··· Entries supplied ···
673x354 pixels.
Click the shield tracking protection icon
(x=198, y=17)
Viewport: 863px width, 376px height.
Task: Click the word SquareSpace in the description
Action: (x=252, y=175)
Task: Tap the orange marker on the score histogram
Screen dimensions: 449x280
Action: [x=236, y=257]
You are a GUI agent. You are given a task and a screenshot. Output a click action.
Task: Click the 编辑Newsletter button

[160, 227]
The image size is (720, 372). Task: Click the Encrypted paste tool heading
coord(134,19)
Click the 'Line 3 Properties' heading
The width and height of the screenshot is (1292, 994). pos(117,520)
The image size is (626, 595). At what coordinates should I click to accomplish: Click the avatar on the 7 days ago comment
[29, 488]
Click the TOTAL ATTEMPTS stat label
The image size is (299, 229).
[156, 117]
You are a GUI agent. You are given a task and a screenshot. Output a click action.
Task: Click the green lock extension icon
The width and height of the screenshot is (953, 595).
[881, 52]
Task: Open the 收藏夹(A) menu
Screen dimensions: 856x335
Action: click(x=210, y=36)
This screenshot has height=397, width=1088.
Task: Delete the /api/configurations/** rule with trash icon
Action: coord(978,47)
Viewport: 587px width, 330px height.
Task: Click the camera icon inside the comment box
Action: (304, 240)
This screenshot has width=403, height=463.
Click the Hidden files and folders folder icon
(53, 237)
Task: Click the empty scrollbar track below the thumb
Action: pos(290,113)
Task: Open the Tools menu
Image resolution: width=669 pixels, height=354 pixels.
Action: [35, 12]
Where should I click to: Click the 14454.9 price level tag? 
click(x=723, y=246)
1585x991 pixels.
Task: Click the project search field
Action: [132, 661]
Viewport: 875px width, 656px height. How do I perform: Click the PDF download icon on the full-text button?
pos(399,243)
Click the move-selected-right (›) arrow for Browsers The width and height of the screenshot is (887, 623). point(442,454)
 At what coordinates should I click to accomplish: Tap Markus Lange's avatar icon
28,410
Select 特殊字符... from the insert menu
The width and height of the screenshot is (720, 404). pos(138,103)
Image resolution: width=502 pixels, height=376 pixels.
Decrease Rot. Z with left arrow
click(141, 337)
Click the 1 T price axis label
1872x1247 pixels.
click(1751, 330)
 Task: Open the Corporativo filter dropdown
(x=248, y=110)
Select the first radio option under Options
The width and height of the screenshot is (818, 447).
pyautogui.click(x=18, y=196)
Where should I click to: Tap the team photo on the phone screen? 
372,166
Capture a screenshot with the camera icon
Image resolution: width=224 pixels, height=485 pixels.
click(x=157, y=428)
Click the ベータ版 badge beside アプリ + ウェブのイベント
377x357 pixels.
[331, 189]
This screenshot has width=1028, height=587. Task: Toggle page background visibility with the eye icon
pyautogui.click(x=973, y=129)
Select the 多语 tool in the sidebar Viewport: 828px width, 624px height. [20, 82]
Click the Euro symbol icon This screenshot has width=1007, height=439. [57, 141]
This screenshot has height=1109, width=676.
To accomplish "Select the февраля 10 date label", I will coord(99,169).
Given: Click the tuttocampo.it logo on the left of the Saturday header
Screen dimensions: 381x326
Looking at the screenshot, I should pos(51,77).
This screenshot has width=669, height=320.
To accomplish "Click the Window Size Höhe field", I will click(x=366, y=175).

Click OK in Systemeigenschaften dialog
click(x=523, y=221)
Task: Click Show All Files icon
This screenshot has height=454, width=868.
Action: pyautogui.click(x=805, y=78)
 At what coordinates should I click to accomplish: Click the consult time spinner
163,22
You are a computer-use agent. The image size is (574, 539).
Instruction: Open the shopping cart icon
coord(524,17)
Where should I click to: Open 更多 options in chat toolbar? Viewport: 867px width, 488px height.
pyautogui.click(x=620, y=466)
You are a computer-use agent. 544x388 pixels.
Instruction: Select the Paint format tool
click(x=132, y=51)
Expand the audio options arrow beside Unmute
···
— Work instructions —
Copy out the data word for word, from its first line through the line holding "Action: [35, 12]", with both of those lines included.

— Exercise output —
673x354 pixels.
Click the shield tracking protection icon
(x=198, y=17)
Viewport: 863px width, 376px height.
Task: Click the word SquareSpace in the description
Action: (x=252, y=175)
Task: Tap the orange marker on the score histogram
Screen dimensions: 449x280
Action: [x=236, y=257]
You are a GUI agent. You are given a task and a screenshot. Output a click action.
Task: Click the 编辑Newsletter button

[160, 227]
The image size is (720, 372). Task: Click the Encrypted paste tool heading
coord(134,19)
Click the 'Line 3 Properties' heading
The width and height of the screenshot is (1292, 994). pos(117,520)
The image size is (626, 595). At what coordinates should I click to accomplish: Click the avatar on the 7 days ago comment
[29, 488]
Click the TOTAL ATTEMPTS stat label
The image size is (299, 229).
[156, 117]
You are a GUI agent. You are given a task and a screenshot. Output a click action.
Task: Click the green lock extension icon
The width and height of the screenshot is (953, 595).
[881, 52]
Task: Open the 收藏夹(A) menu
Screen dimensions: 856x335
Action: click(x=210, y=36)
This screenshot has height=397, width=1088.
Task: Delete the /api/configurations/** rule with trash icon
Action: coord(978,47)
Viewport: 587px width, 330px height.
Task: Click the camera icon inside the comment box
Action: (304, 240)
This screenshot has width=403, height=463.
Click the Hidden files and folders folder icon
(53, 237)
Task: Click the empty scrollbar track below the thumb
Action: pos(290,113)
Task: Open the Tools menu
Image resolution: width=669 pixels, height=354 pixels.
Action: [35, 12]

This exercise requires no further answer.